The other day, between dust, mosquitoes and the noise of the sander I was using to plane the wood of our new boat – wait, I’ll tell you more about that later -, I thought about many things.
Maybe it sounds weird, but I don’t remember the last time I had time for surfing through my thoughts. Probably sometimes we really need to let ourselves do some manual work – something purely mechanical, in order to become estranged from the world for a while, just to follow your flow of thoughts like moths toward the flame.Lately, I found myself do a lot of things that I have often struggled even to find the time to go to the bathroom, let alone to think. I could probably think in the bathroom, actually. But no, it was with the sander in my hands that I put order in my thoughts, checking off things done from my mental list, almost like do with the millions of post-it I lose everywhere.
Oh, yeah, you’re probably wondering why I was planing the boat. Well, I was really missing some extra work where I could break some more of my nails!
In short, Francesco and I had this dream for a long time. I mean, it was not about breaking nails of course, but it was about exploring the Venetian lagoon on board of our own little boat.

_Listed records_:
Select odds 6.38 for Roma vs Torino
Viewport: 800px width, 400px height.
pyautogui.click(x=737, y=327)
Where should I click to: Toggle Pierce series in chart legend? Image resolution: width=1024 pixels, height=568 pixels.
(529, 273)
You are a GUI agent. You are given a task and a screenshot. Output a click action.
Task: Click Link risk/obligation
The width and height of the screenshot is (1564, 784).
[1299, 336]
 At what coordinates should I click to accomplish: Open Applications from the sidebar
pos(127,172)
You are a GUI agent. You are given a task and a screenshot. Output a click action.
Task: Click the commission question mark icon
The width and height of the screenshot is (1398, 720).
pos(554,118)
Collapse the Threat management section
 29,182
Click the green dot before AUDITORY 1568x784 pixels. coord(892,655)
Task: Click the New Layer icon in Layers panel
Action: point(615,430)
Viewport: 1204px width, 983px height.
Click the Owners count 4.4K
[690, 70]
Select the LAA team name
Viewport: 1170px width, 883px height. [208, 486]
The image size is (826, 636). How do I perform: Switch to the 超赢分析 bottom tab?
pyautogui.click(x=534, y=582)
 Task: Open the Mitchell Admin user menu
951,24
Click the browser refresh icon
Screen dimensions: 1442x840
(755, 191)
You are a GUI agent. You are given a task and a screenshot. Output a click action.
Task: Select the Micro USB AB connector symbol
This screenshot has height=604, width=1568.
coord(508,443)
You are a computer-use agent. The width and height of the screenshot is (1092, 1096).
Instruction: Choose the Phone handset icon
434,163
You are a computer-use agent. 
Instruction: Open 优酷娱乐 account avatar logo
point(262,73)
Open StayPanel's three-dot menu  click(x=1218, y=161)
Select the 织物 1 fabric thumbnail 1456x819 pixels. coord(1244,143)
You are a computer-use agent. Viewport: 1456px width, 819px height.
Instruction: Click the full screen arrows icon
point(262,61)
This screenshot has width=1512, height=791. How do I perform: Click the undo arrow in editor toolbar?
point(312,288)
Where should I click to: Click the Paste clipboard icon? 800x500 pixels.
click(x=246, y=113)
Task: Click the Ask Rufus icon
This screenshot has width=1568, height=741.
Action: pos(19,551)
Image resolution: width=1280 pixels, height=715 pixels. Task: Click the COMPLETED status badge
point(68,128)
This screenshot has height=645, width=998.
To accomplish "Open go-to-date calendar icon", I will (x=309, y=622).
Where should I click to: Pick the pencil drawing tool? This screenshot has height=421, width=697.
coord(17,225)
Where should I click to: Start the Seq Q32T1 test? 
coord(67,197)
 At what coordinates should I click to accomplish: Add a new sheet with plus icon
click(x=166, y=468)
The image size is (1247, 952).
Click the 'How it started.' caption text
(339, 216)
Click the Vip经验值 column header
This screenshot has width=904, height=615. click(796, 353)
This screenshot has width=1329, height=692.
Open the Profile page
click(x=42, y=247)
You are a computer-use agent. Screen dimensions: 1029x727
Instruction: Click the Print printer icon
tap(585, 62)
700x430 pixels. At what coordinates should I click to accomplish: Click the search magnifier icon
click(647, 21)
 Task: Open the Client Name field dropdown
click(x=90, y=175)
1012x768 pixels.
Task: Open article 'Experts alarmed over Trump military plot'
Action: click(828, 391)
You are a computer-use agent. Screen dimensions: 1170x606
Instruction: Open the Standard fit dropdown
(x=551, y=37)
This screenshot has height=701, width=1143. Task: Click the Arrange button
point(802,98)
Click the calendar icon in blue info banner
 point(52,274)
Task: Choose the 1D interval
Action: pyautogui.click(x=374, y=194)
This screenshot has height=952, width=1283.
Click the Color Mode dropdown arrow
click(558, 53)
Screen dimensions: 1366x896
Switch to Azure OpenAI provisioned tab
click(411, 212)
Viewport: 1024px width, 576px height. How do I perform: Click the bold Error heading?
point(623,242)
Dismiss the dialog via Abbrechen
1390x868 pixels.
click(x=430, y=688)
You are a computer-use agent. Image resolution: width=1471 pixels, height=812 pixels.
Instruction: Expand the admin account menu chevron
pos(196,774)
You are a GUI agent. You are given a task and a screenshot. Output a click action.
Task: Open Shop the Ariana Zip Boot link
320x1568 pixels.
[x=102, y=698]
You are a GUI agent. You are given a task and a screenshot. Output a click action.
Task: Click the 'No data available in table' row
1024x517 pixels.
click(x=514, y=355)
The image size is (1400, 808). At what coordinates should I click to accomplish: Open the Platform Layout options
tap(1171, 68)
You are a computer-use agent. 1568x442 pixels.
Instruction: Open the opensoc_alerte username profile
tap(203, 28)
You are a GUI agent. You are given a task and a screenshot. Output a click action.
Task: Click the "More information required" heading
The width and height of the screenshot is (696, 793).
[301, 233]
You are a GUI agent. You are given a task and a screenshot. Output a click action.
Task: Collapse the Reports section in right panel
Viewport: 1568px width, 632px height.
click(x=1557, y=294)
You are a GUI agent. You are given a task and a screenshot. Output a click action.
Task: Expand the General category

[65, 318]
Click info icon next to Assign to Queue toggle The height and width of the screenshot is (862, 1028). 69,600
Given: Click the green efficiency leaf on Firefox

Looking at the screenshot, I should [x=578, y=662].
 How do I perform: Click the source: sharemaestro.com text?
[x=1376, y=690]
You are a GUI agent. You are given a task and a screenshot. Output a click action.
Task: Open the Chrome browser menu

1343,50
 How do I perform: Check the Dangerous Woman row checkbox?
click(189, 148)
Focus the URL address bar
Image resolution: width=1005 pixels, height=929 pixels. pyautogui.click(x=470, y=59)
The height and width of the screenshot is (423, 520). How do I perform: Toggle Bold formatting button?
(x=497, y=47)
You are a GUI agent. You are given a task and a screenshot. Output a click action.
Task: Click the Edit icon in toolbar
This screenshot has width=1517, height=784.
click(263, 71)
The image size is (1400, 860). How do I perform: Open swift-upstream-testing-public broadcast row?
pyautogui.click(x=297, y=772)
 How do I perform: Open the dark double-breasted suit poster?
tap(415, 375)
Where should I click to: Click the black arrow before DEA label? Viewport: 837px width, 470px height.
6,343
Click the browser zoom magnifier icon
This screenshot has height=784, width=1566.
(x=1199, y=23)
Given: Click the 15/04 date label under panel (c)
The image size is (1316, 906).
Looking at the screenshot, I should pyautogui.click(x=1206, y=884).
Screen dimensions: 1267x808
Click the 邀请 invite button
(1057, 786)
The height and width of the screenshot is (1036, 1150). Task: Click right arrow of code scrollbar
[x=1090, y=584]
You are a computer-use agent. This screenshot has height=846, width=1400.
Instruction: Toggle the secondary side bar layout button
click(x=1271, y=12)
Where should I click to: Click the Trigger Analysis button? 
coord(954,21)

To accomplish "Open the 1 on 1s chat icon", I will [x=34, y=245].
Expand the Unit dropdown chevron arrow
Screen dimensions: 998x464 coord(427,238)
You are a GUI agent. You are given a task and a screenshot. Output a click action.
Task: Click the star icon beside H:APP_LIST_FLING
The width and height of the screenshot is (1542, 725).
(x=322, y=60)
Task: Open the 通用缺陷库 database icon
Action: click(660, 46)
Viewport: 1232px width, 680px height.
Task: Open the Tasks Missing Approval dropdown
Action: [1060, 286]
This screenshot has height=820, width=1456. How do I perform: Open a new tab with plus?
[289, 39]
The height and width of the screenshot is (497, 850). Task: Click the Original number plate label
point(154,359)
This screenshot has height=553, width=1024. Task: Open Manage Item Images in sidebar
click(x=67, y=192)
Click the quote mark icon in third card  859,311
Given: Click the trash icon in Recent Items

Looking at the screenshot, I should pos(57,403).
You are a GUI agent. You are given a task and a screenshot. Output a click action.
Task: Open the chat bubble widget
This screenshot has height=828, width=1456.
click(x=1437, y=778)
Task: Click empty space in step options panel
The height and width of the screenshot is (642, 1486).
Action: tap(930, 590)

_What to do_:
1) Extract every line of the listing that contains the string "calendar", matching its case exactly.
2) Continue the piece about planing the new boat from the point where it stops.
The boat text and the listing are unrelated and should each be handled on its own.

_Answers given_:
1)
To accomplish "Open go-to-date calendar icon", I will (x=309, y=622).
Click the calendar icon in blue info banner

2)
After all, if you don’t own a boat you’re not a true Venetian, or so that’s what my father who has piloted boats until he was fifty – the driver’s license came just later -, always says.
Even my grandfather owned a boat, and so his father before him. Actually, there was a time in Venice where almost everyone had a boat, because fishing was one of the most ancient and widely spread activities for sustenance. Now things have changed and today owning a boat is pretty much a luxury because of the maintenance expenses that come with it.
In short, how many times do I say that the “power of the universe” in one way or another makes me always have what I’m asking for? Well, I asked for a boat and a boat I had. Literally, together with the parking space in a canal of the South Lagoon – which is the closest lagoon’s area near home – and everything else. Piece per piece.
The boat was given to us by a man, too old to manage it… and that’s how I found myself in the garden with a sander in my hand and wood splinters in my hair, doing my best to give a new life to that old greenish wood that reeks of seaweed.
Meanwhile summer has arrived with a bang, reminding me how much I hate this season. It’s warm, but in front of the raku oven, it’s even warmer. And lately it’s always turned on. If I am not dirty with wooden dust, I am dirty with clay because #thefreakyraku production is to its all time high. Now there’s an e-shop to feed! Have you seen it?! I am so proud of it, that I am almost forgetting the embarrassing amount of hours I spent in front of my computer – drinking iced coffee through a straw and eating raspberries from my garden – to build it.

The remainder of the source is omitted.